Кровь и честь - стр. 16
Мессир Гавейн ждал его. Джордан окинул его преисполненным надменности взглядом. Актер выглядел как самый настоящий аристократ, образы которых ему всегда так удавались. Гавейн приветствовал его торжественным поклоном.
– Если вы готовы, ваше высочество, нам надлежит присоединиться к остальным.
Джордан едва заметно кивнул. С севера дул холодный ветер, и актер плотнее закутался в свой плащ.
– Могу поклясться, что далеко мы этой ночью не уедем, Гавейн. С заходом солнца будет очень холодно.
– Тем не менее полагаю, что чем дальше нам удастся отъехать от Бэннервика, тем лучше, мой господин, – возразил Гавейн. – Не только посланники принца Виктора рыщут по стране.

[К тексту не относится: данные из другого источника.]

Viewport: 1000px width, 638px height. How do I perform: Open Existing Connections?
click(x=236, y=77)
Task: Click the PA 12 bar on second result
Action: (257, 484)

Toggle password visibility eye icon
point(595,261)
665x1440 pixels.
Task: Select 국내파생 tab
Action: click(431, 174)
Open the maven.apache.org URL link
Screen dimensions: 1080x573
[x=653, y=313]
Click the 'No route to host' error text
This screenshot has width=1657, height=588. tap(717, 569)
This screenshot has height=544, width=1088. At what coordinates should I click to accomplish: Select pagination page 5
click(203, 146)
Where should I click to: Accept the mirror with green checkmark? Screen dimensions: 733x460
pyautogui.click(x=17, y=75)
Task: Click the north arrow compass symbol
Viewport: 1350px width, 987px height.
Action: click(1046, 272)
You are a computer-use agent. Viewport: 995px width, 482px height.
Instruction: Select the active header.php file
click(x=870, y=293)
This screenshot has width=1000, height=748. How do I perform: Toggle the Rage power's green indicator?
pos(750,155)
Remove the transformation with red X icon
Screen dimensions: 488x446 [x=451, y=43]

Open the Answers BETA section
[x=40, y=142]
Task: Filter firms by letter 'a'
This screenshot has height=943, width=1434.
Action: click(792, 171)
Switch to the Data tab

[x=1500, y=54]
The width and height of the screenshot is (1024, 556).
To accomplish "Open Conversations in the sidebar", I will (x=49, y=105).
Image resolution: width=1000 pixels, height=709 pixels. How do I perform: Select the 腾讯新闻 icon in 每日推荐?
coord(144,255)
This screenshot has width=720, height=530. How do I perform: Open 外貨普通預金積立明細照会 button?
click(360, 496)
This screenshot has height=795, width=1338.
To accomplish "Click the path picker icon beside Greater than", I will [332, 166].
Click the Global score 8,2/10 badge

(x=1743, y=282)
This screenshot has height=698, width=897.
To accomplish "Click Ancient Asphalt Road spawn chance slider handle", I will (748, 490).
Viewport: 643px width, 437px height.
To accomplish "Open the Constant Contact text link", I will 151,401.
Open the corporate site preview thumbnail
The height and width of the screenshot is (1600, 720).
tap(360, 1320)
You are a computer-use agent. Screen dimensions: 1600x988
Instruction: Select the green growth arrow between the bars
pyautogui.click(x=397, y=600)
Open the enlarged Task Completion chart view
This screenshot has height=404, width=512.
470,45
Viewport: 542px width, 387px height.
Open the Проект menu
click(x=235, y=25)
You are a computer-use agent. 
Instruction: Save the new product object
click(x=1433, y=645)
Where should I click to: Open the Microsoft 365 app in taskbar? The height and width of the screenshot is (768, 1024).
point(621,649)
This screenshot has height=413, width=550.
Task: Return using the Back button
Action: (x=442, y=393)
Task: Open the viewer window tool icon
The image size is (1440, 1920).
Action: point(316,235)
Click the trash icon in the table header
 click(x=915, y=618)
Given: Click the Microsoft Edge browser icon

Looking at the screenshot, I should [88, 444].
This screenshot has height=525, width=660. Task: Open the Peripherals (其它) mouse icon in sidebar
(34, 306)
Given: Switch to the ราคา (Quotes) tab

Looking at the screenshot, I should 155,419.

Джордан нехотя кивнул. Он подошел к своей лошади и обнаружил, что она уже оседлана. Актер молча вскочил на спину Дымке. Рыцарь взял уздечку и повел лошадь по пустынной улице обратно к тому месту, где их ждали остальные. Под ними были чистокровные породистые лошади, среди которых Дымка в своей убогой сбруе выглядела по меньшей мере бедной родственницей. Джордан потрепал ее по холке и прошептал несколько ласковых слов, чтобы подбодрить ее, когда Гавейн отошел, чтобы сесть в седло. Все собравшиеся несколько секунд смотрели друг на друга, затем Роберт Аргент тронул поводья, и остальные последовали его примеру. Громкий цокот копыт быстро удалявшихся лошадей был отчетливо слышен в окутанном сумерками Бэннервике, когда четверо всадников покидали город.
Вечер был тихим и безветренным. Они скакали через заросшую вереском долину. Солнце тонуло в кровавых облаках, исчезая за горизонтом. Мессир Гавейн зажег фонарь и повесил его на седельную луку, так что небольшая компания двигалась в собственном озерце янтарного света. Холодный ветер пролетал через долину, тревожа высокие кусты прикосновениями своих тяжелых крыльев. Они то вздымались, то падали, точно волны фиолетового моря. Густой терпковатый запах вереска был так не похож на вонь сточных канав покинутого ими захолустного городишки, что Джордан даже почувствовал некоторое облегчение. Ему всегда нравилось путешествовать ночью, пустынные торфяники не вселяли в него суеверного страха. Бандиты и волчьи стаи предпочитали держаться лесов, а для того, чтобы верить в духов, он был уже староват. Кроме того, вне сцены он очень ценил одиночество, которое давало ему возможность размышлять. В такие часы он становился самим собой, сбрасывая все свои многочисленные маски, которые надевал для других людей на сцене и за ее пределами. Торфяники имели свою особенную красоту для тех немногих, чьи глаза были способны увидеть ее, но на сей раз даже их простое великолепие не могло успокоить его душу.
Было здорово играть храбрых воинов и благородных героев на сцене, но он прекрасно отдавал себе отчет в том, что у него нет необходимых качеств и в реальной жизни ему с подобной ролью не справиться. Он актер, а не боец и вполне доволен выбранным им жизненным путем. Все известные ему герои жили недолго, а их полные опасностей жизни кончались весьма плачевно. Поднимаясь в полный рост, добиваешься только одного – превращаешь себя в хорошую мишень. И все-таки он лезет головой прямо в самое пекло, куда более опасное, чем любое поле битвы. Королевский двор, раздираемый интригами. Джордан принял решение не думать обо всем этом до поры до времени. Все равно от подобных мыслей никакой пользы, кроме желудочных колик. Актер нет-нет да и бросал осторожный взгляд на скачущего рядом мессира Гавейна. Он не знал, какое чувство в большей мере вызывало у него присутствие рыцаря – страх или ощущение безопасности.